▸ Work required: Duplicate the listing from its first line through the line containing "Action: click(x=353, y=326)", reproducing every line verbatim.

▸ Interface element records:

★ ★ ★ ★ ★

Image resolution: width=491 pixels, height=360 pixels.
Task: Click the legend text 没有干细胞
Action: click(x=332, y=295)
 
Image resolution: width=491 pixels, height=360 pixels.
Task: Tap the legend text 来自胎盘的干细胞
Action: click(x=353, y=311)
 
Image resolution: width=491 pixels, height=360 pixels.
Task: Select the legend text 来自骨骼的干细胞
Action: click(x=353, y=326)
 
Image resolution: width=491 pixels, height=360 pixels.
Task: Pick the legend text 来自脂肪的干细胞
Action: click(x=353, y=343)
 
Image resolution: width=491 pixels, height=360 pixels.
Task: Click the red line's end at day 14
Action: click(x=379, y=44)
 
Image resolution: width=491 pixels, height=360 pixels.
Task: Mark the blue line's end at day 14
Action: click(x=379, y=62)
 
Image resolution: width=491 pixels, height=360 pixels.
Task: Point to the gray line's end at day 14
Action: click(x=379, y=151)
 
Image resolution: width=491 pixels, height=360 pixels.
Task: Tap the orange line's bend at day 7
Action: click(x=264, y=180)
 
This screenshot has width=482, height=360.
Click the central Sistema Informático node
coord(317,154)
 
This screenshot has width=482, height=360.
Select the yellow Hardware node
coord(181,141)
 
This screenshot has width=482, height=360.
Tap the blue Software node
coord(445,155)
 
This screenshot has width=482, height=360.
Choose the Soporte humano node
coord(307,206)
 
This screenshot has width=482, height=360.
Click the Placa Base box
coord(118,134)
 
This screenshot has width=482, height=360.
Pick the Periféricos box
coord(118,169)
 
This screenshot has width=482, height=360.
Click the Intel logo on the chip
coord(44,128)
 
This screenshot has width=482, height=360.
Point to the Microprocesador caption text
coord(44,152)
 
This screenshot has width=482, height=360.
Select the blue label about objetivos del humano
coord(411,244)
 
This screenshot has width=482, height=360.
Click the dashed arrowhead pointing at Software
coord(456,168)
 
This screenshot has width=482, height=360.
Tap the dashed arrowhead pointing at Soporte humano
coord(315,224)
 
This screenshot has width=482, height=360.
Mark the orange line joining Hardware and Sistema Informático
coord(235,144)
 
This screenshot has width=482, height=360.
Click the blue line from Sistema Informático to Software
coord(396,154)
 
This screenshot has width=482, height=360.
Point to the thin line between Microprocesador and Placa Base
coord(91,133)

★ ★ ★ ★ ★

▸ Result:
Image resolution: width=491 pixels, height=360 pixels.
Task: Click the legend text 没有干细胞
Action: click(x=332, y=295)
 
Image resolution: width=491 pixels, height=360 pixels.
Task: Tap the legend text 来自胎盘的干细胞
Action: click(x=353, y=311)
 
Image resolution: width=491 pixels, height=360 pixels.
Task: Select the legend text 来自骨骼的干细胞
Action: click(x=353, y=326)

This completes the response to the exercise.